Amazonas, el territorio usurpado

Amazonas, el territorio usurpado

The Territory (Alex Pritz, 2022)

En las nuevas perspectivas de empoderamiento que están surgiendo, los pueblos del Amazonas están adquiriendo discursos de lucha con los que afrontar las problemáticas que, si bien no son nuevas, cada día presentan una mayor agresividad.

“Adaptarnos o morir” habrán pensado los indígenas de Uru-eu-wau-wau, una pequeña zona de la amazonia brasileña que se está viendo amenazada por los “invasores”. Los invasores, que se han organizado incluso en la Asociación Río Bonito, pretenden erradicar una zona de bosque para poder construir una pequeña ciudad bajo el lema de “así es cómo se construyó Brasil”, por lo que los propios indígenas, para contrarrestar esto, se han agrupado asumiendo los discursos de las nuevas tecnologías: redes, drones, etc.

Más allá de representar una zona en constante retroceso como el Amazonas –un tema que de por sí ya se ha representado en múltiples ocasiones (sin aprender mucho de ello, por lo que parece)–, también plantea una guerra abierta entre los indígenas y los invasores, que confirma que Brasil es un país en una guerra no reconocida (a la que también habría que sumarle la problemática de las favelas).

El país sudamericano padece un racismo estructural que hace a la población estar muy segregada y coaccionada –siempre en función de la oscuridad de su piel–, por lo que lo indígenas sufren una constante persecución. Para colmo, con el ascenso al poder de Bolsonaro, la población se ha sentido protegida por el propio gobierno para protagonizar actos racistas y xenofóbicos. Por lo que, para los indígenas de Uru-eu-wau-wau, ya no solo es una cuestión de que les están quitando su hogar, sino también una cuestión de supervivencia incluso cuando salen de su poblado. Todo esto, en resumen, se podría sintetizar en el racismo estructural que padece el país y por el cual estas poblaciones no son protegidas.

El filme también se recrea en los aspectos medioambientales para denunciar la tala del Amazonas con planos cenitales recreados con animación que muestran el avance progresivo de las ciudades frente al retroceso del bosque; con fotogramas de los animales rodados en un cuidadísimo macro y con impresionantes slow motion que muestran que la violencia medioambiental tiene cierta lírica destructora que embriaga.

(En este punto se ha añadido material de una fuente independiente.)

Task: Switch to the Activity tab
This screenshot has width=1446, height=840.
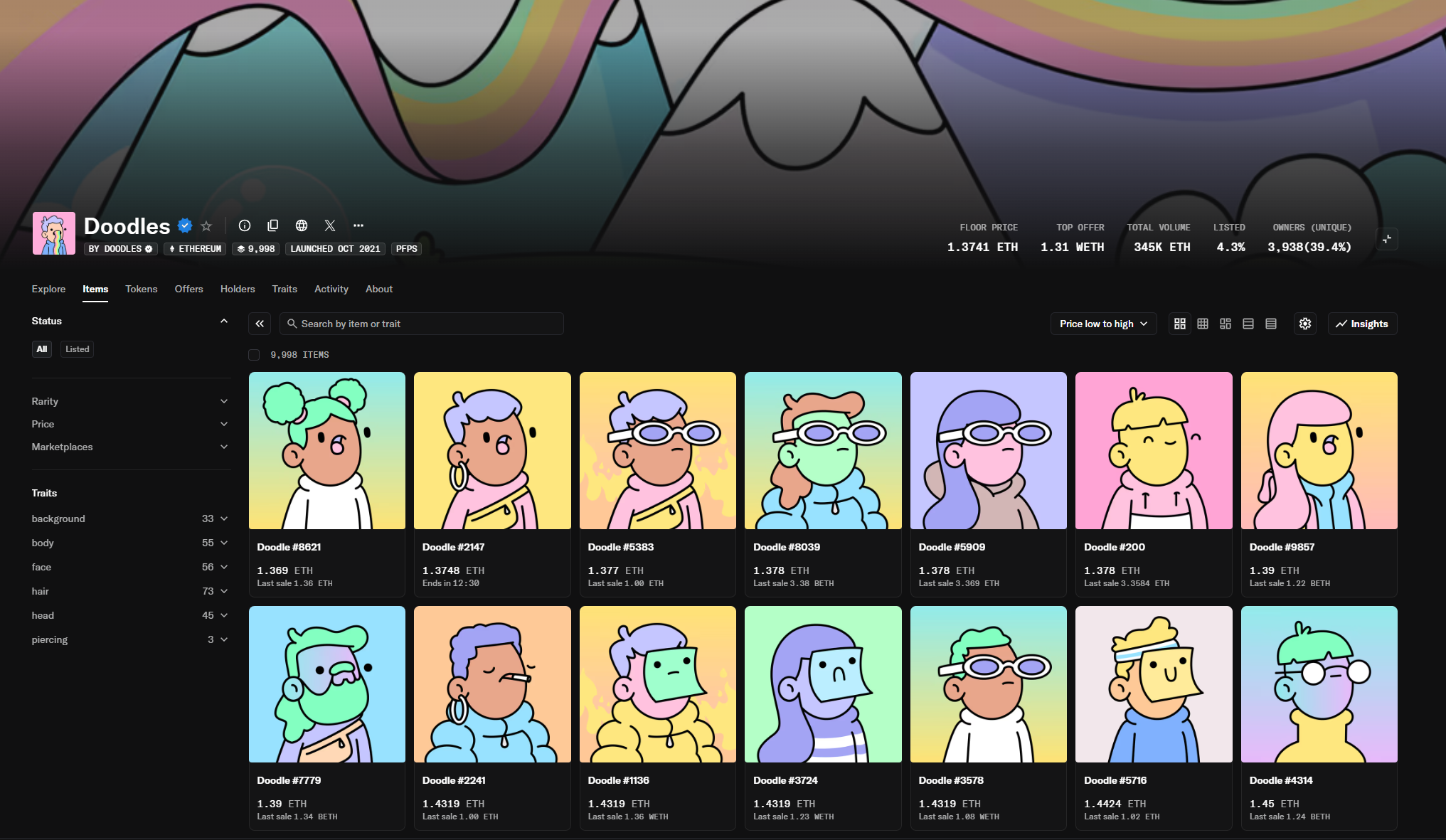Action: (331, 289)

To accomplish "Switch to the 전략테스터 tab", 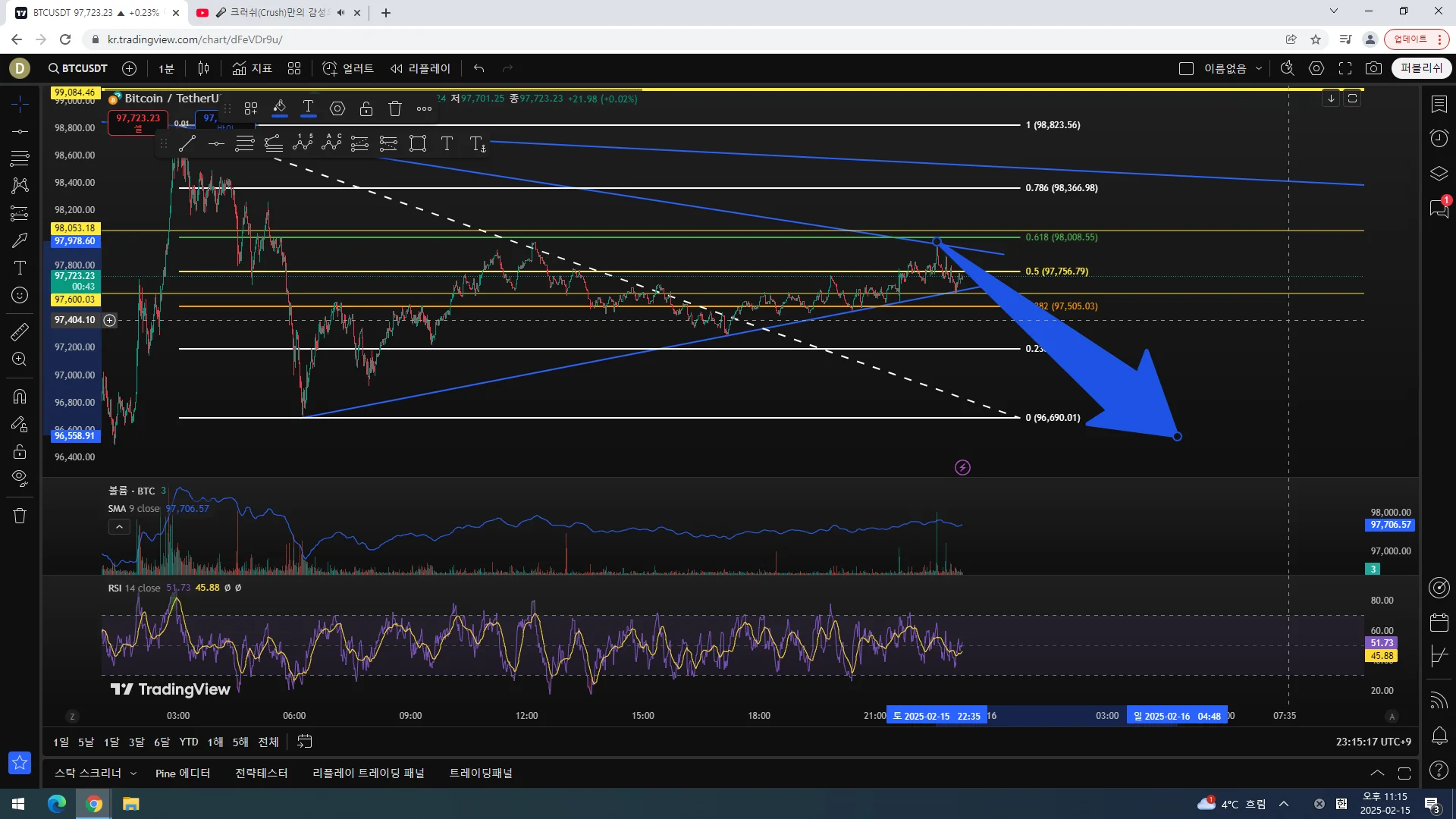I will point(261,774).
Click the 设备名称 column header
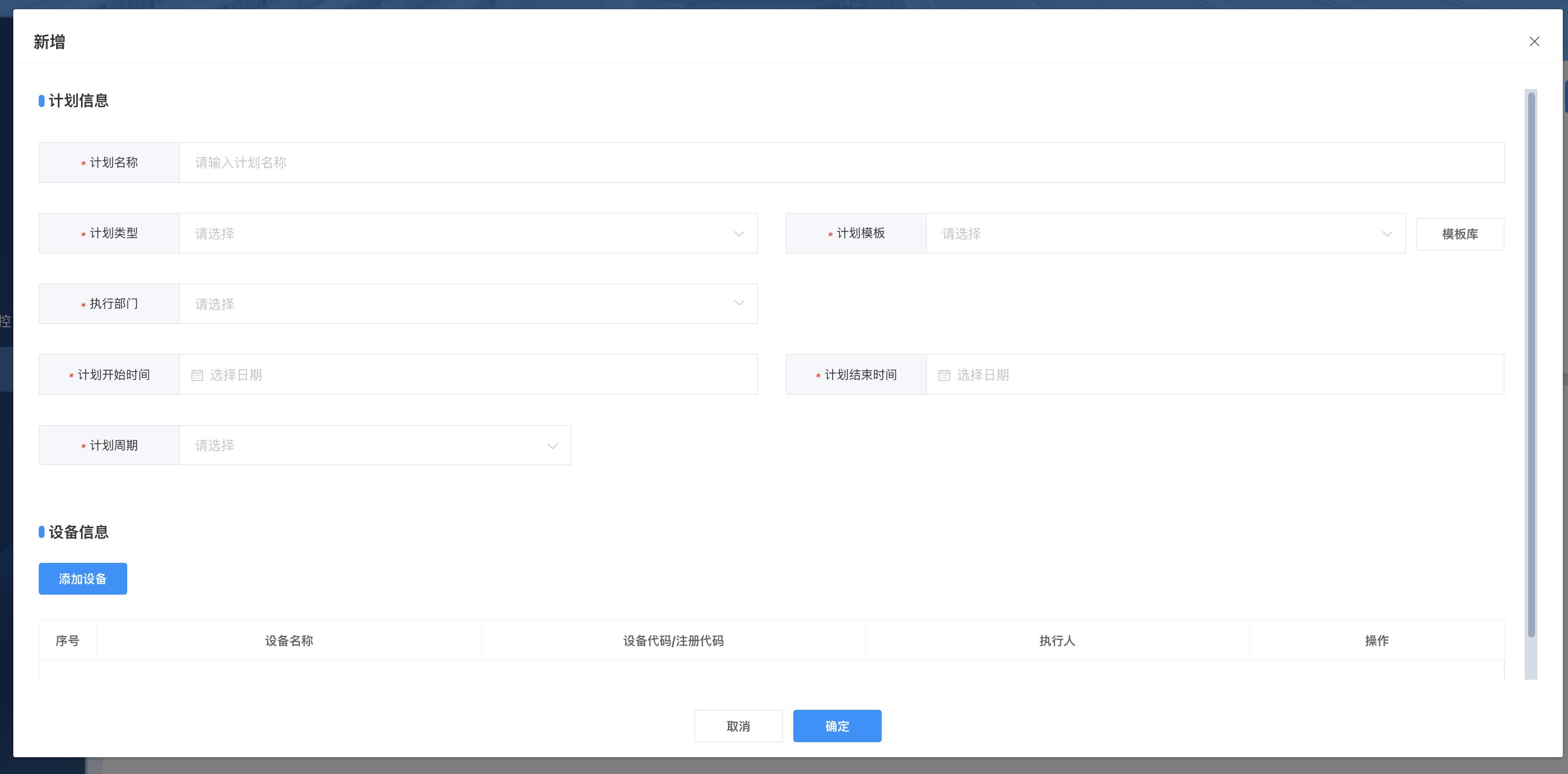The width and height of the screenshot is (1568, 774). click(x=289, y=640)
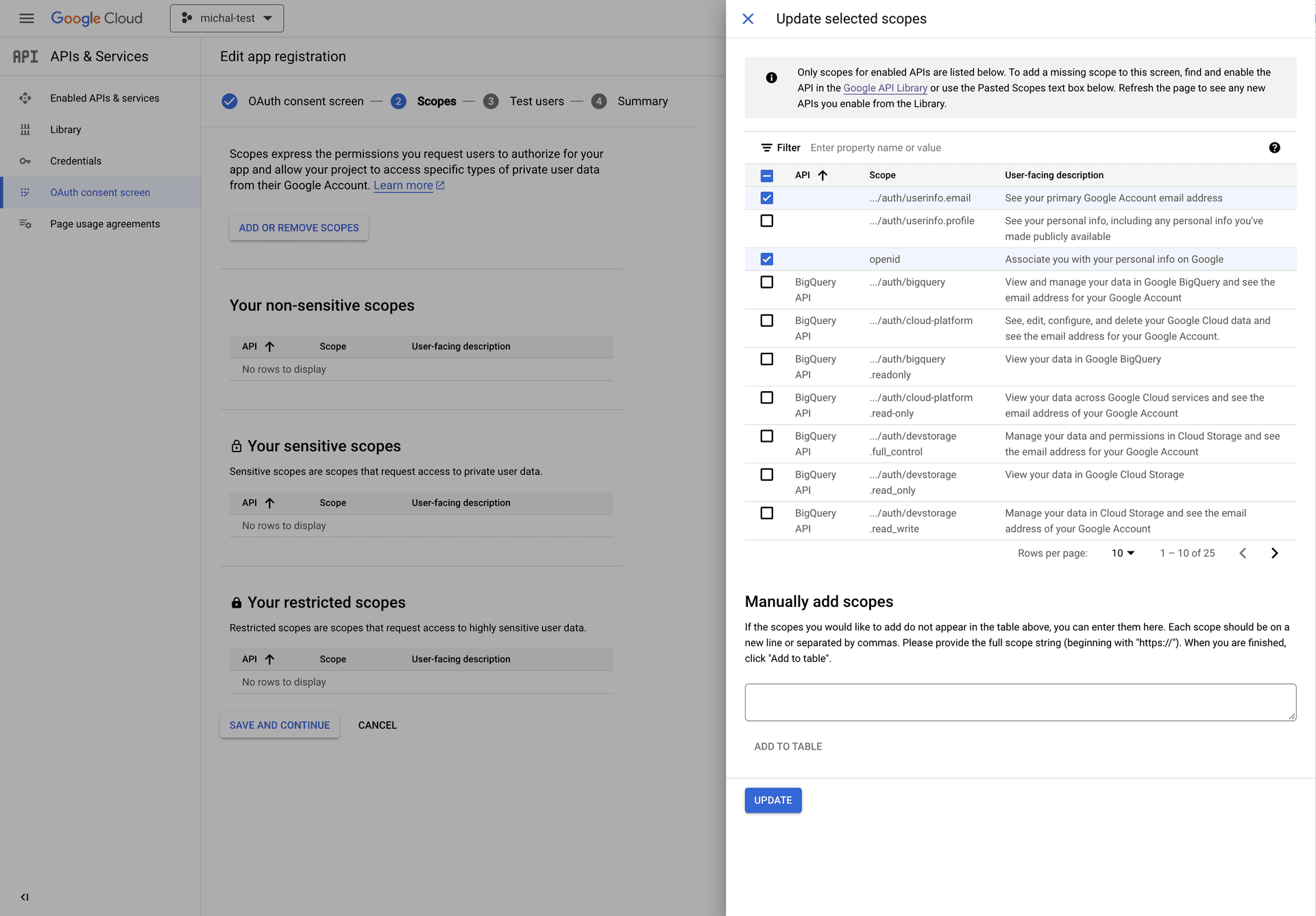Enable the auth/bigquery.readonly scope checkbox
This screenshot has height=916, width=1316.
point(767,359)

Las hormigas que corren por los troncos de los árboles cargando con la comida, al igual que corren los niños por medio del bosque, nos recuerdan que vivimos en un ecosistema rico y completo, haciéndonos reflexionar de que la deforestación no es algo que solo afecta al ser humano. También, su mensaje, nos hace recordar que el Amazonas es algo más que el hábitat de una determinada población: deforestar implicaría acabar con el gran pulmón del planeta y haría que las temperaturas subieran hasta convertir los ecosistemas en grandes desiertos sin vida.

The Territory, además, es una obra bien construida desde su montaje, con una estructura de los sucesos alterna y que nos posiciona en los dos bandos que ya hemos destacado y, asimismo, en diferentes perspectivas de esos grupos. Por lo que el metraje resulta muy dinámico, rozando por momentos una narrativa que recuerda más a una película de ficción que a un documental.